Campaigns are a one-time email or SMS that you send to a specific list or segment of users. These are manually scheduled and usually related to specific holidays or occasions, like Black Friday. A few examples of campaign emails and SMS include product launches, sales, and giveaway announcements. 

Flows are automated emails and sequences that are triggered by specific criteria you set up in your ESP’s backend. It could include just one email or a series of emails that begin once the user meets the conditions of that flow. For example, if a user adds an item to their cart but then bounces off the website without finishing the purchase, you can automatically send them a flow of four emails to remind them about that product.

Building an email marketing strategy

Your email marketing strategy should include both flows as well as campaign messages. However, we’re going to focus on the strategy for triggered flows.

Once set up, these automated emails will be a constant source of revenue running in the background. So it’s important to map out a robust blueprint of all these emails. 

Before diving into your strategy, you need to know what you're working with. 

Step 1: do an audit

Like most things, an email marketing strategy can't be built without first doing some prep work. This goes for someone new to marketing as well as for an agency that's swimming in emails all day every day. 

First, start by taking a step back to define your audience and their interactions with your products. Ask yourself questions like 

  • What messages and values turn browsers into buyers? 
  • What questions do they ask your customer support team? 
  • What do they buy first? 
  • Who are they? 
  • When and why do they come back for a second order? 
  • And so on.  

Even if you consider that you know your own brand like the back of your hand, take the time to think through all these things. 

You will need a fresh understanding of your customer’s journey in order to know what to say at what time. This exercise will uncover how you can improve your communication and what value you can deliver via email. 

Step 2: Building the strategy, branding, and creative brief

Step two is to lay out a map of the possible interactions you can create with email subscribers. 

You'll need at least a basic understanding of what's technically possible in order to wrap your head around a strategy. So if you’re new to all this, note that a basic automated email marketing strategy includes the following triggered experiences: 

  • A lead capture pop up to collect email addresses (otherwise you'll have nobody to communicate with)
  • A welcome sequence for recent email subscribers who are new to your brand
  • An abandoned cart recovery sequence of emails 
  • A post-purchase experience 

As you'll see further in this article, you can add many more emails to your strategy. However, these experiences are the lowest-hanging fruit that every store must have. Moreover, you can use the same thought process for your next batch of automated experiences. 

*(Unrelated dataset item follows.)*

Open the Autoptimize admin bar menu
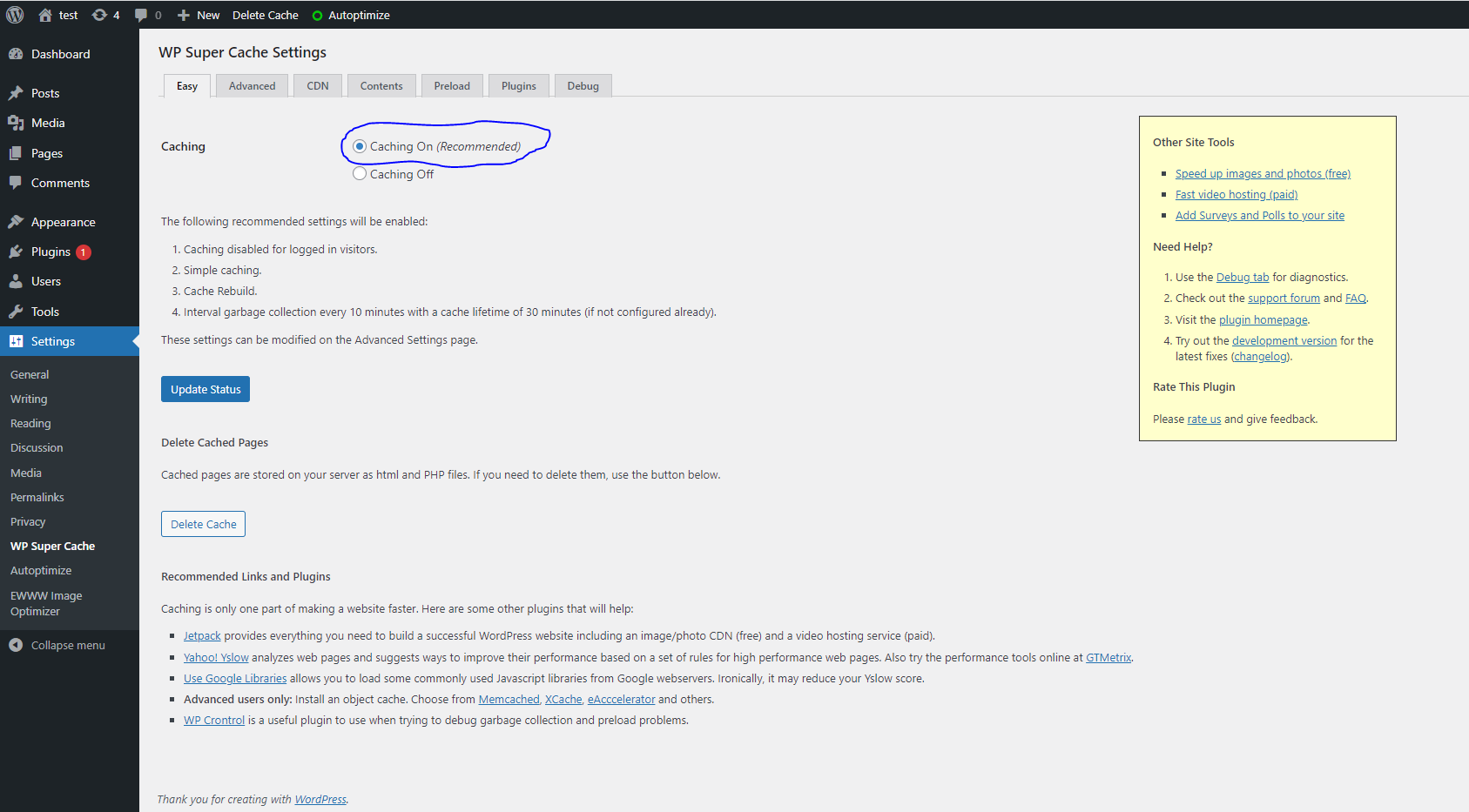[x=351, y=15]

When it comes to your branding, it’s important to have fun with it. It’s a simple concept, but when you’re having fun, so are your customers. 

“Have fun with your email design and branding because this is your chance to show the viewer your brand's true personality. Stand out in a sea of competitor emails by creating some bold, unique designs. Adding motion to an email with eye-catching GIFs can also help grab the viewer’s attention."

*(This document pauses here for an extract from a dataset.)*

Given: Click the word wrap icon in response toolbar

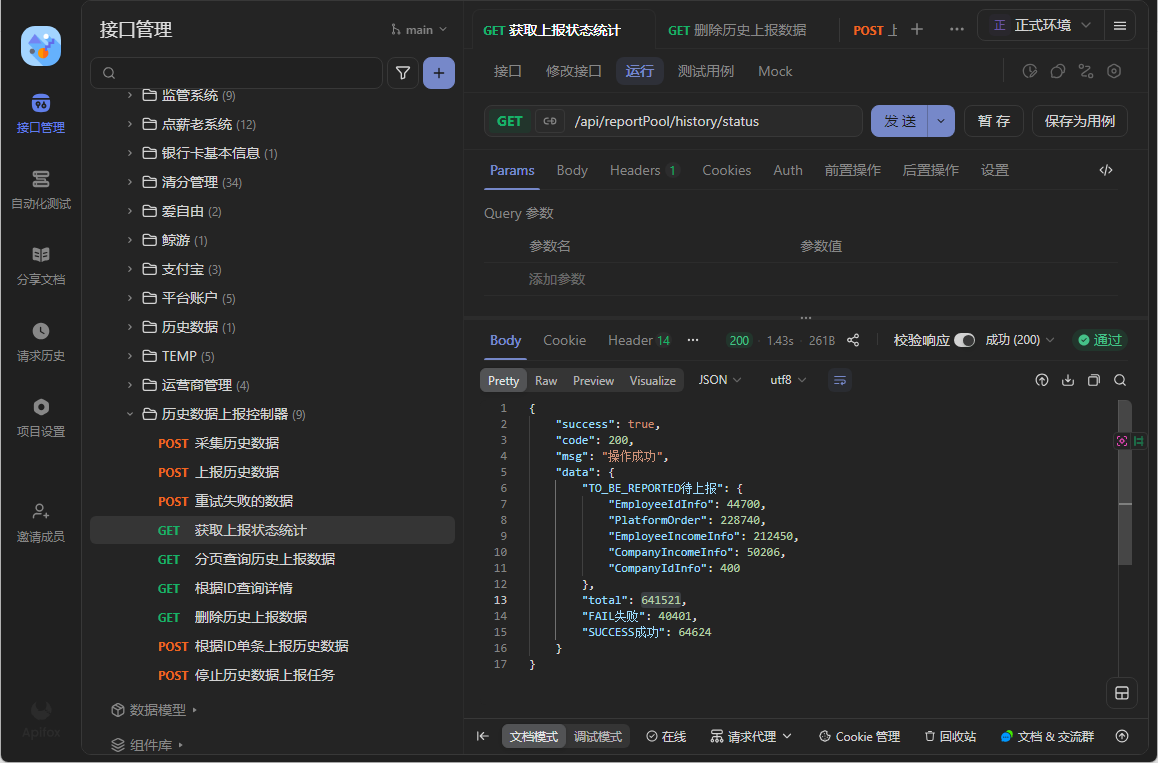Looking at the screenshot, I should [x=840, y=380].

- Lauren Schade, Designer at Fuel Made

Let’s look at an example using a welcome sequence

Start by defining who will receive these emails. 

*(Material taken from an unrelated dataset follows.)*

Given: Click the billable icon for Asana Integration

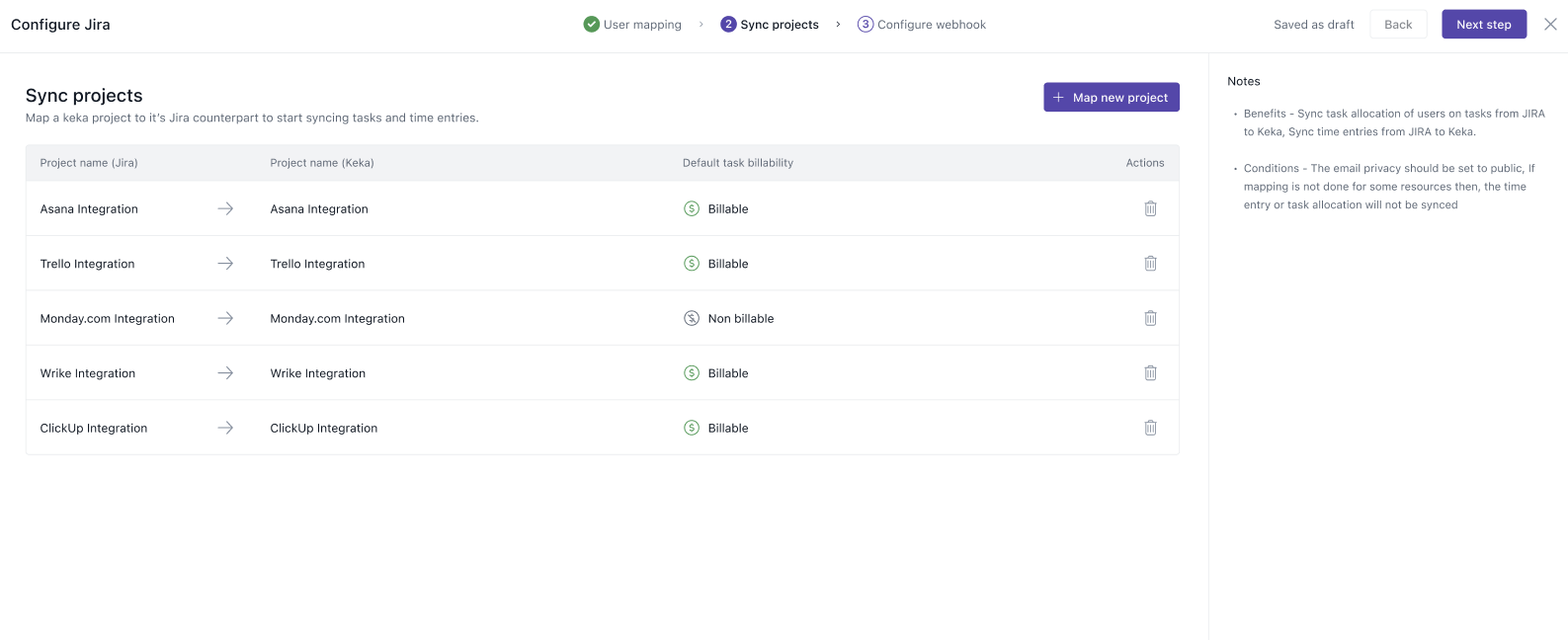Looking at the screenshot, I should (692, 208).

According to Kate Joseph, a copywriter on our team, “Your audience will dictate what you say and how you say it. First, you'll need to know your customer's demographics: gender, age, location, income, and interests. This is critical information because the way you connect with millennial and Gen-Z women shopping for hair products is quite different than how you would approach middle-aged dads on the lookout for grilling supplies."

For the purpose of this example, lets say our audience is someone just discovering your brand, so consider all the things you wish to share with this new subscriber. 

That’s where you draw from your prep-work. This could include 

  • your brand story
  • what makes your products stand out
  • the values you believe in as a brand
  • compliments you received from other customers
  • the best seller that first-time customers tend to start with 

Once you've listed these things out, you're ready to prioritize them logically. Think of what information will be the most likely to help them place an order depending on what stage they are at. 

If someone just signed up to receive a discount code with a first purchase, share that information with them ASAP because that's what they'll be looking for. If that wasn't enough for them to buy on the spot, you can follow up by sharing your brand story and values so they understand why they might want to buy from you. 

Perhaps they need a little help picking the right product, so next, you can highlight your best seller. 

Still not convinced? Share some user-generated content so they see that others loved what you have to offer. Create some urgency around the expiring offer they signed up for but are about to lose. Finally, if that doesn't do it, they might need a different offer to take the leap. Or maybe a personal note from your founder to feel seen. 

Regardless of the email flow (welcome, post-purchase, browse abandonment, win-back…) you should always ask yourself where your reader stands at that moment in regards to your product and what information will be the most helpful to help them solve their problem. 

That’s how you will define what information to share at what time and to who through all the automated triggers available via Klaviyo.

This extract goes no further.